— Exercise brief —
Look below for the line containing "At what coordinates should I click to accomplish: Select the 金柚柚". Write out that line and the rest through the last one, exactly as they appear, but without pictures.

[Pixel coordinate grounding data]

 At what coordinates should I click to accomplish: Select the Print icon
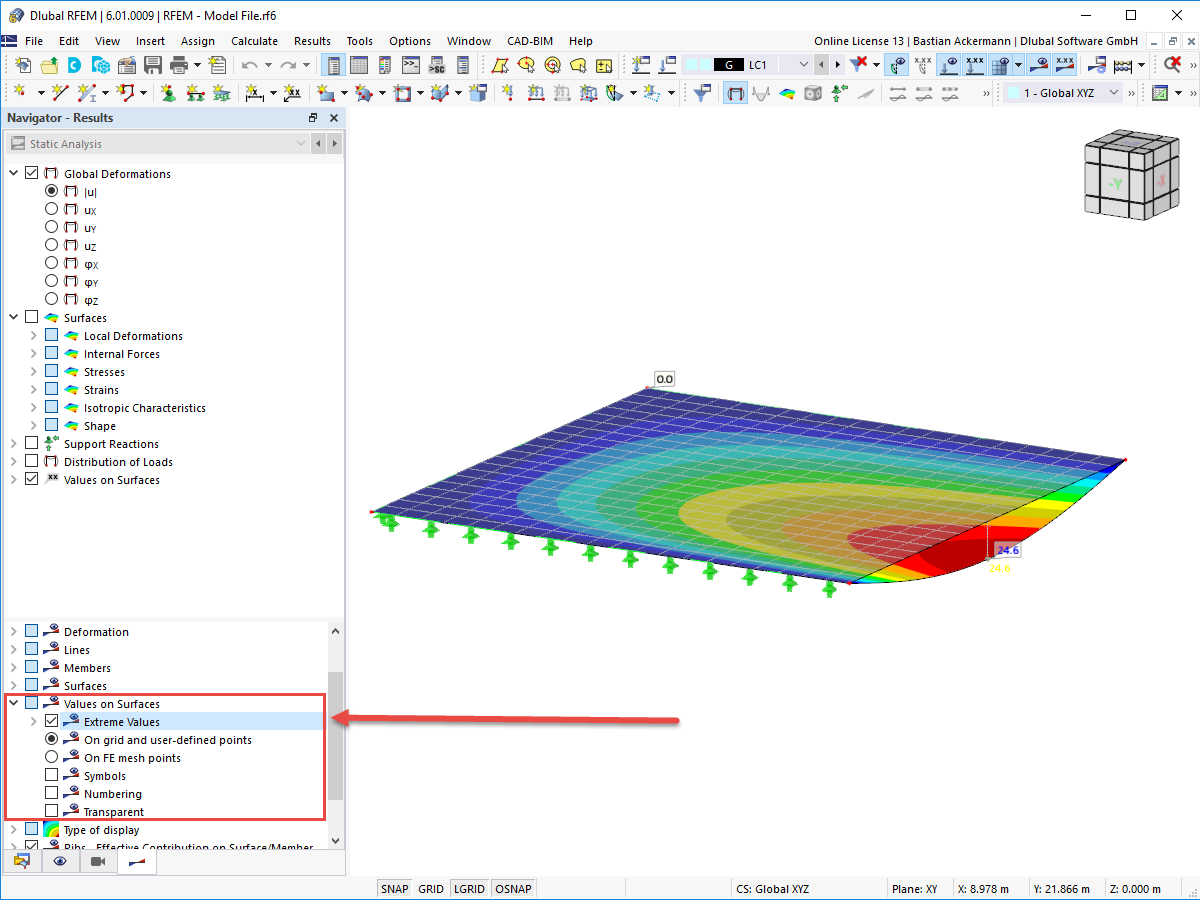click(178, 65)
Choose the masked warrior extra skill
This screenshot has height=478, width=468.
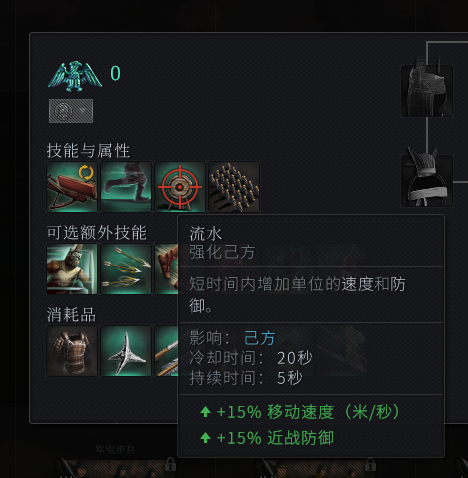click(x=72, y=269)
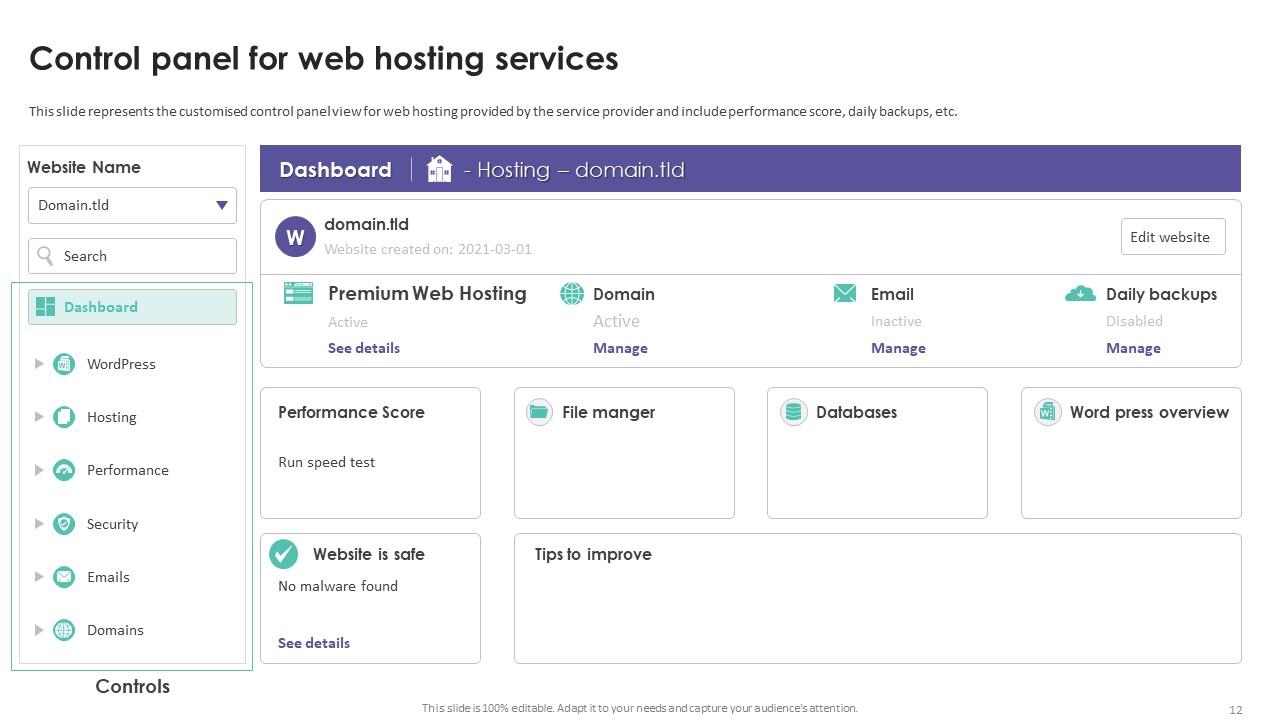Click the Email envelope icon in status row
Screen dimensions: 1280x720
coord(845,293)
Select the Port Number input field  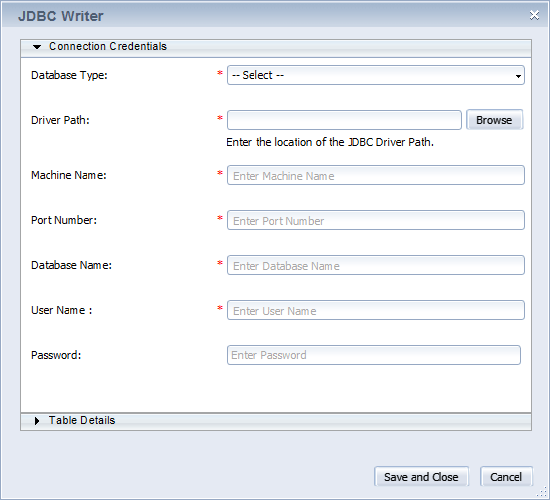click(376, 220)
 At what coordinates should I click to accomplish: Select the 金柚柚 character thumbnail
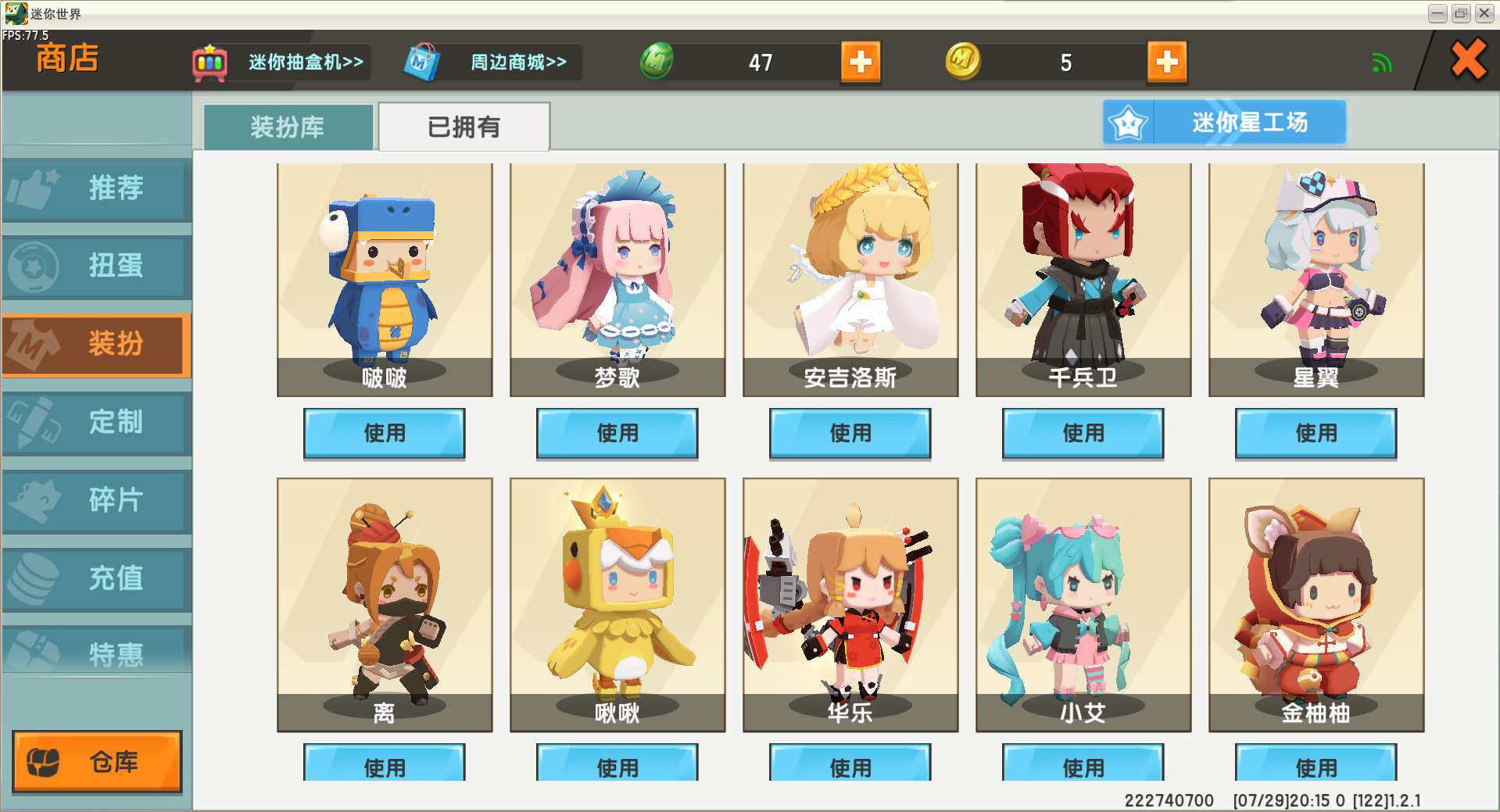coord(1316,605)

— Exercise solution —
 At what coordinates should I click to accomplish: Select the 金柚柚 character thumbnail
coord(1316,605)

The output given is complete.